Development Approach Towards English Speech To Marathi Speech Language Translation
DOI:
https://doi.org/10.64252/b4t0cg05Keywords:
TTS, ASR, BLEU, TER,Abstract
The increasing demand for real-time language translation in multilingual societies highlights the need for efficient speech translation systems. This research proposes the development of an English-to-Marathi speech translation framework leveraging a dictionary-based dataset to enhance linguistic accuracy and contextual understanding. Marathi, being a morphologically rich language with unique syntactic and semantic structures, poses significant challenges when paired with English, a structurally divergent language.
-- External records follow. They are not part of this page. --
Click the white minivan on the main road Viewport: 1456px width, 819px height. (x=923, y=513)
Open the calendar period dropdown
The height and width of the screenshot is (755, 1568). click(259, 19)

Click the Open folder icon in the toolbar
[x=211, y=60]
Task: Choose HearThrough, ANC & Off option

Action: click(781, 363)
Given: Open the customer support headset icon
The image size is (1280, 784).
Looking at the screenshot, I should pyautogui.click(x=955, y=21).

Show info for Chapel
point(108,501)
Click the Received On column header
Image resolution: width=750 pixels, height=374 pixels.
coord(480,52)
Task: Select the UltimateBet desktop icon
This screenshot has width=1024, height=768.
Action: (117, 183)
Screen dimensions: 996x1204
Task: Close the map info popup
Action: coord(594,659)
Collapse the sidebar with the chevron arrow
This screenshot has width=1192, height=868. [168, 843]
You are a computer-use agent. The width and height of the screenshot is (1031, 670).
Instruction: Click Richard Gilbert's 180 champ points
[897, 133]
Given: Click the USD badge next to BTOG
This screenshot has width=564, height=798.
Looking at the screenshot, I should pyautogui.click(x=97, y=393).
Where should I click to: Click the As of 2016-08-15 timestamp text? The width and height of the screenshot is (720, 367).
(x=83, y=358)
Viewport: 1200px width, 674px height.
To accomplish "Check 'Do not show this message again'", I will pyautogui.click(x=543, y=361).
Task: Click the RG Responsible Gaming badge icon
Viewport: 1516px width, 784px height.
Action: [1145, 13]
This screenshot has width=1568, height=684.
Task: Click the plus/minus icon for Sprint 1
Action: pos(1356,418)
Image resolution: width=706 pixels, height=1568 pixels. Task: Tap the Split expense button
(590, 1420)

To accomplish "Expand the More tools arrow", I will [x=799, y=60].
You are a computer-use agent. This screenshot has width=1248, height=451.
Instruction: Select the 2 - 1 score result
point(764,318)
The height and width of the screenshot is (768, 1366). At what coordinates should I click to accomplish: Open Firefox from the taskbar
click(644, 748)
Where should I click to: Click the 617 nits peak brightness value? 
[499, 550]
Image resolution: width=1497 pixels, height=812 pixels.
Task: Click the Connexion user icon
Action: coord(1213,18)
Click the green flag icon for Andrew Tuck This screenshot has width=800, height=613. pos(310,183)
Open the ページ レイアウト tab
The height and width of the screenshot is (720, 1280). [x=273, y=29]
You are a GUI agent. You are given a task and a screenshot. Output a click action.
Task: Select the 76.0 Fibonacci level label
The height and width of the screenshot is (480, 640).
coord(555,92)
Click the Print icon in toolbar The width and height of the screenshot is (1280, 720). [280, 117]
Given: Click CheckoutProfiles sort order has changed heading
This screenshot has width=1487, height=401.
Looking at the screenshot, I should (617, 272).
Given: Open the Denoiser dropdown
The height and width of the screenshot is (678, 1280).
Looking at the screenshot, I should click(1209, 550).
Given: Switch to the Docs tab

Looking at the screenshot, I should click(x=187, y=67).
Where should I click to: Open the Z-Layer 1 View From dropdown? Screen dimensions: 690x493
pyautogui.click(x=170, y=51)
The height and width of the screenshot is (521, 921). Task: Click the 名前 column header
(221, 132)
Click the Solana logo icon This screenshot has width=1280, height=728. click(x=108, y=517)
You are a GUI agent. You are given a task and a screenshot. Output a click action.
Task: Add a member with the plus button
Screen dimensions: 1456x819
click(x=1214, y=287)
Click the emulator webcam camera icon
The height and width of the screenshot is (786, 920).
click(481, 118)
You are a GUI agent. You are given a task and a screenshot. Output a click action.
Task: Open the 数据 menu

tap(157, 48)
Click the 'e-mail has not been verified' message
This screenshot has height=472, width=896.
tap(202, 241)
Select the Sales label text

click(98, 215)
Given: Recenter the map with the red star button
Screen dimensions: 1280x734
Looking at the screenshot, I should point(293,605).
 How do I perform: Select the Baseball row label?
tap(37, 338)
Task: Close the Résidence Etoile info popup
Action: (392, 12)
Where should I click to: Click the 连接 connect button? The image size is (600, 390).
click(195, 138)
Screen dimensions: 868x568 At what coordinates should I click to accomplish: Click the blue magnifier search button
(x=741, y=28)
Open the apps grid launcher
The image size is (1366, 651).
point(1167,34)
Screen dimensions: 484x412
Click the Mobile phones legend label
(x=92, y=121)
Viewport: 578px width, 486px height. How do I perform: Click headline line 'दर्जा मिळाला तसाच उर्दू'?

The proposed system will integrate automatic speech recognition (ASR), machine translation (MT), and text-to-speech synthesis (TTS) to achieve seamless speech-to-speech conversion. A dictionary-based dataset will serve as the foundation, enriched with linguistic rules and context-aware mappings to address lexical and syntactic divergences. By incorporating rule-based techniques alongside advanced neural network models, such as sequence-to- sequence transformers and attention mechanisms, the system aims to capture the nuances of Marathi grammar, idiomatic expressions, and gendered verb forms. The hybrid approach will ensure both robustness and adaptability across diverse linguistic inputs. The research will evaluate translation accuracy, fluency, and contextual relevance using metrics such as BLEU and TER. This study aspires to contribute to the growing field of low-resource language translation by enabling effective communication between English and Marathi speakers, thus fostering inclusivity in education, commerce, and digital communication. In the proposed research work the focus will be given to translation of English language video to Marathi language. Considering the strong grammar and variety of word dictionaries of the Marathi language, a strong algorithm based on deep learning techniques is required. Speech to Speech machine translation using deep learning focuses on the language conversion from English to Marathi which allows for seamless communication between people who speak Marathi languages. Speech-to speech translation solves this problem by translating spoken words in real time, allowing people who speak Marathi languages to communicate with one another.